** Aim of the task **
Only the lines from the start of the entries through the line with "[button] (335, 96)" should be returned, each exactly as it stands, and no pictures.

[Collected data]
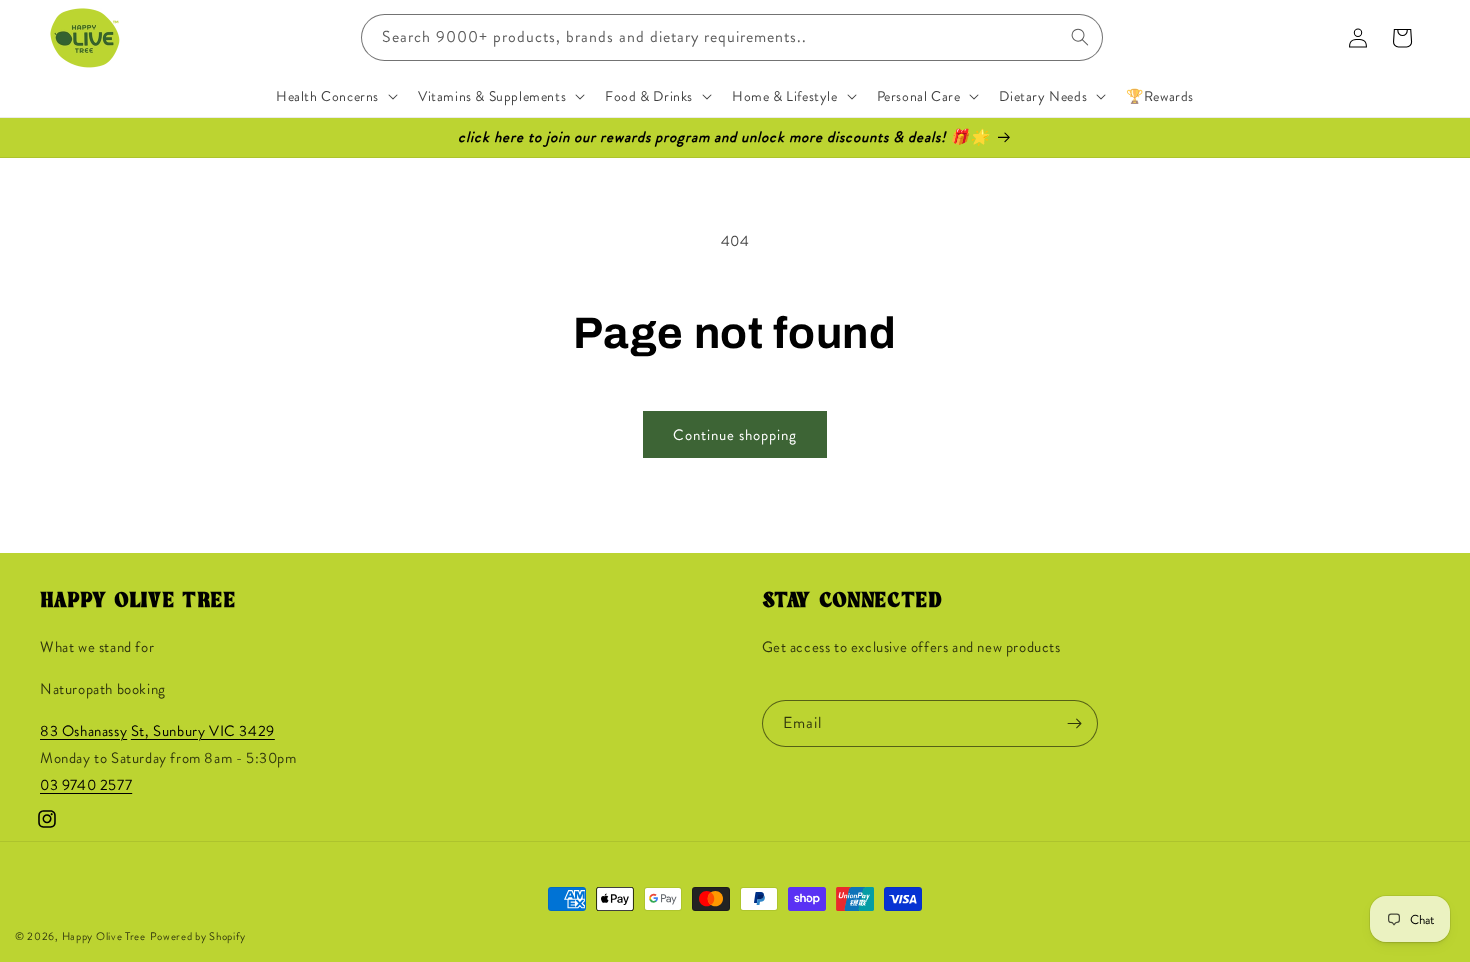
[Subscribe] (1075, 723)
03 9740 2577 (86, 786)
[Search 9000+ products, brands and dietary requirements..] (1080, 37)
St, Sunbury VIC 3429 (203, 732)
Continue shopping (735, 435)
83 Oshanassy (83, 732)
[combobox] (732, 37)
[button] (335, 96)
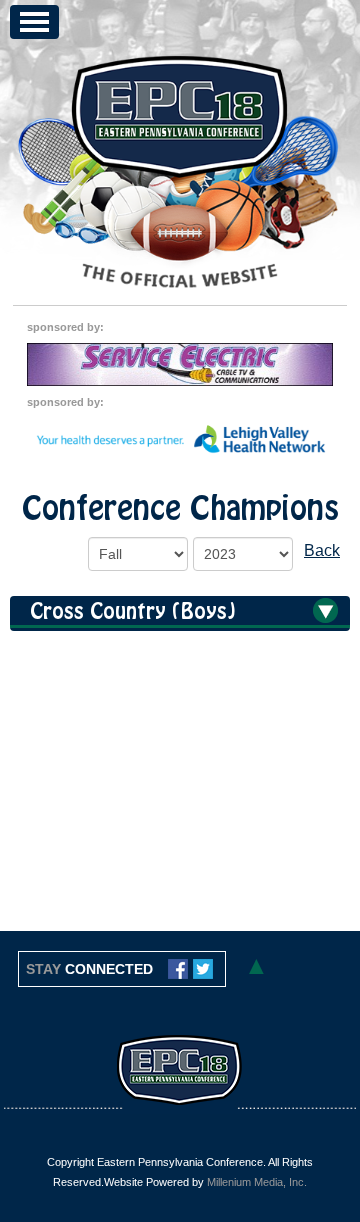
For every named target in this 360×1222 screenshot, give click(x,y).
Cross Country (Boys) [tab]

** Answer box **
[Subscribe] (1075, 723)
03 9740 2577 (86, 786)
[Search 9000+ products, brands and dietary requirements..] (1080, 37)
St, Sunbury VIC 3429 (203, 732)
Continue shopping (735, 435)
83 Oshanassy (83, 732)
[combobox] (732, 37)
[button] (335, 96)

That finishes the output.